• [EXERCISE GOAL]: The answer is every line of the records that holds the word "agent", copied in full.

• [MATERIAL FOR THIS TASK]:
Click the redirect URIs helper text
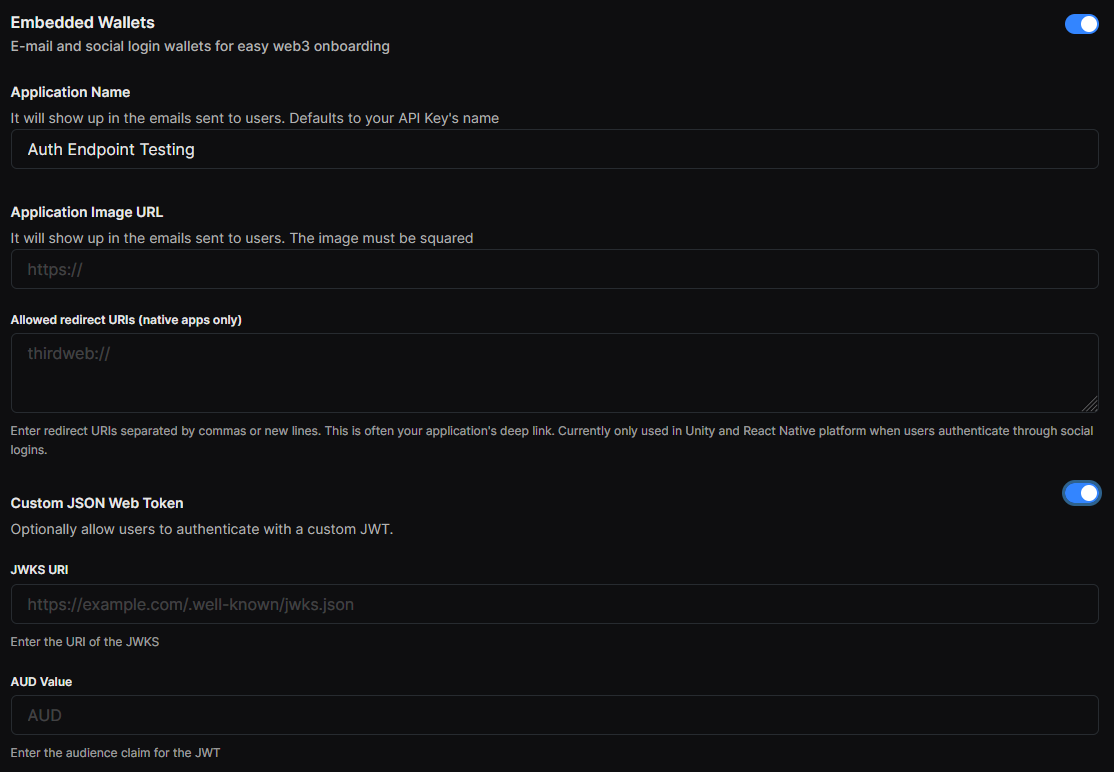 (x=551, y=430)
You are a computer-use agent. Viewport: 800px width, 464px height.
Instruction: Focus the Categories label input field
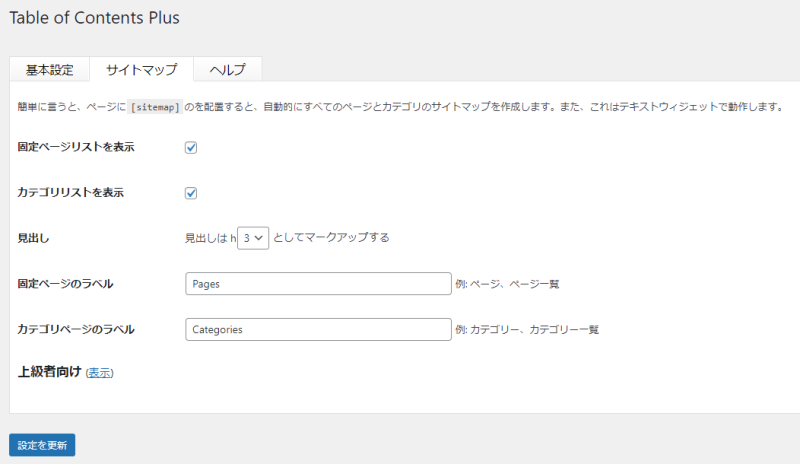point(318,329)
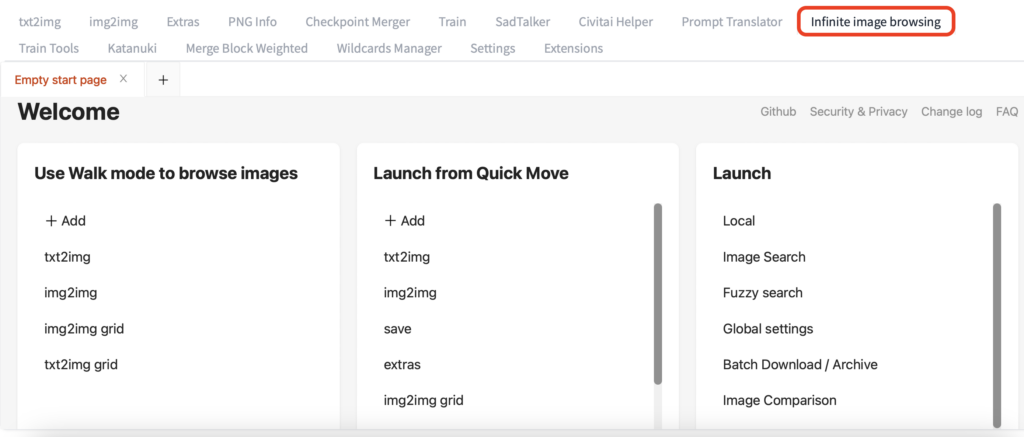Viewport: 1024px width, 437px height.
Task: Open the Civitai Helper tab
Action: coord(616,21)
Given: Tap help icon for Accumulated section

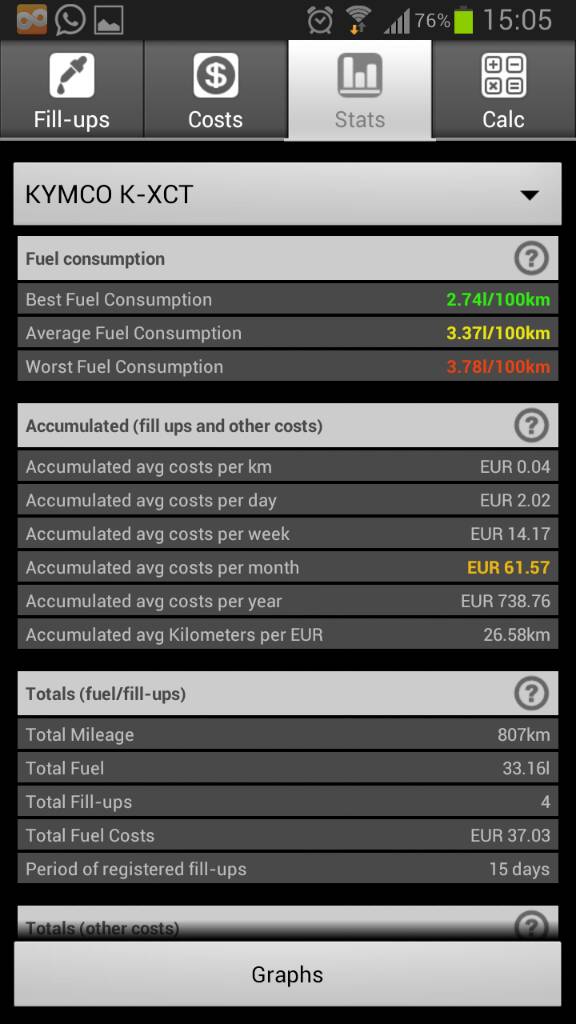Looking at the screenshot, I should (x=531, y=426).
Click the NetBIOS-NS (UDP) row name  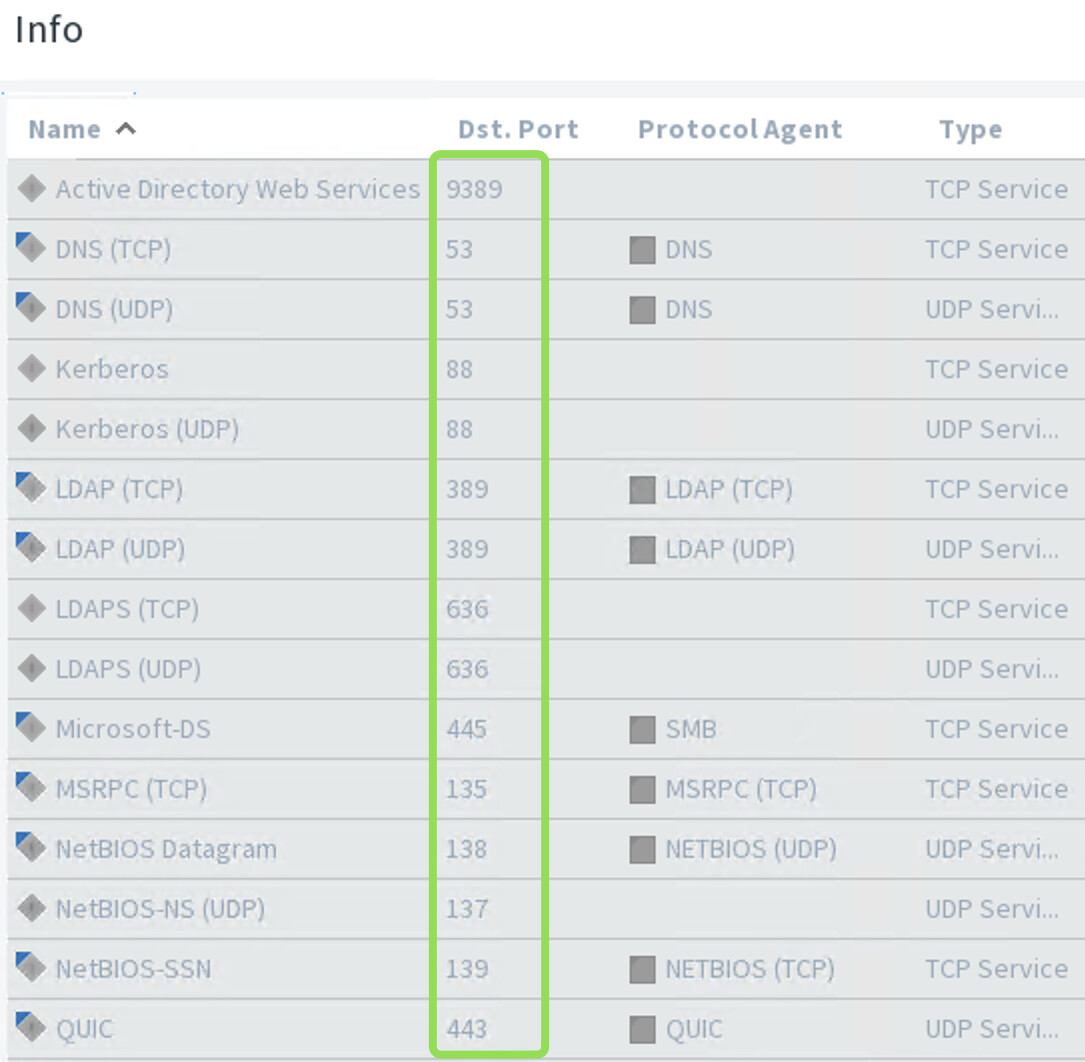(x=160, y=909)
...
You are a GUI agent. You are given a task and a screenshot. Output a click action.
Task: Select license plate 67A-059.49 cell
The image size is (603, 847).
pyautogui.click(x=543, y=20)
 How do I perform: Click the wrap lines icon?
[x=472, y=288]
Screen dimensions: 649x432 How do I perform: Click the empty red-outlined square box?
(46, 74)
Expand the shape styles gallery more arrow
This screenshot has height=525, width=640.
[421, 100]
--
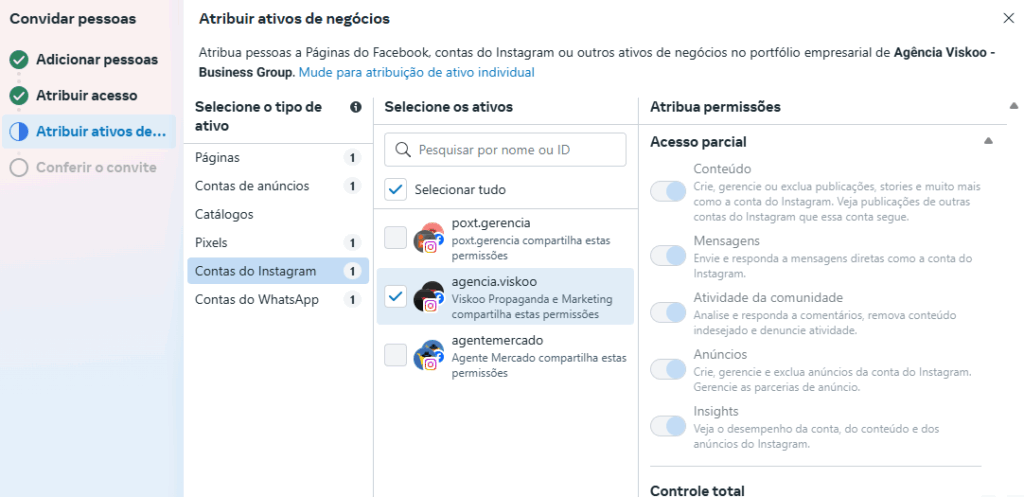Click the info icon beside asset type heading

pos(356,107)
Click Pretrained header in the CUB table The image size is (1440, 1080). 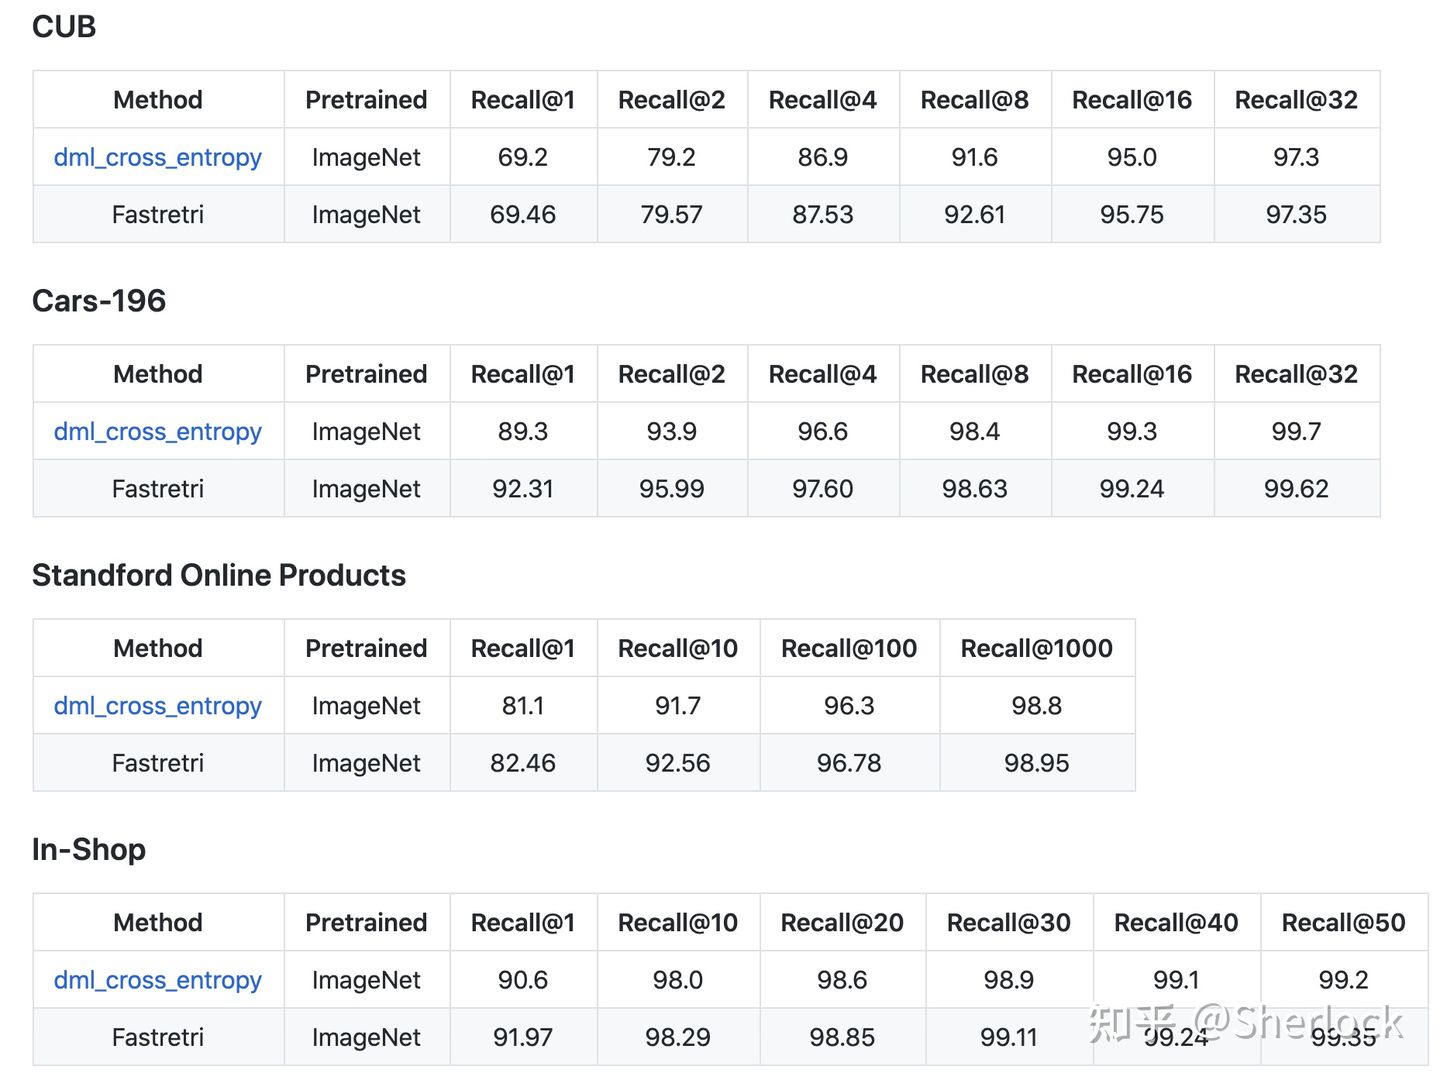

• [FINAL ANSWER]:
You are a computer-use agent. Viewport: 800px width, 464px height.
You are a GUI agent. You are given a task and a screenshot. Output a click action.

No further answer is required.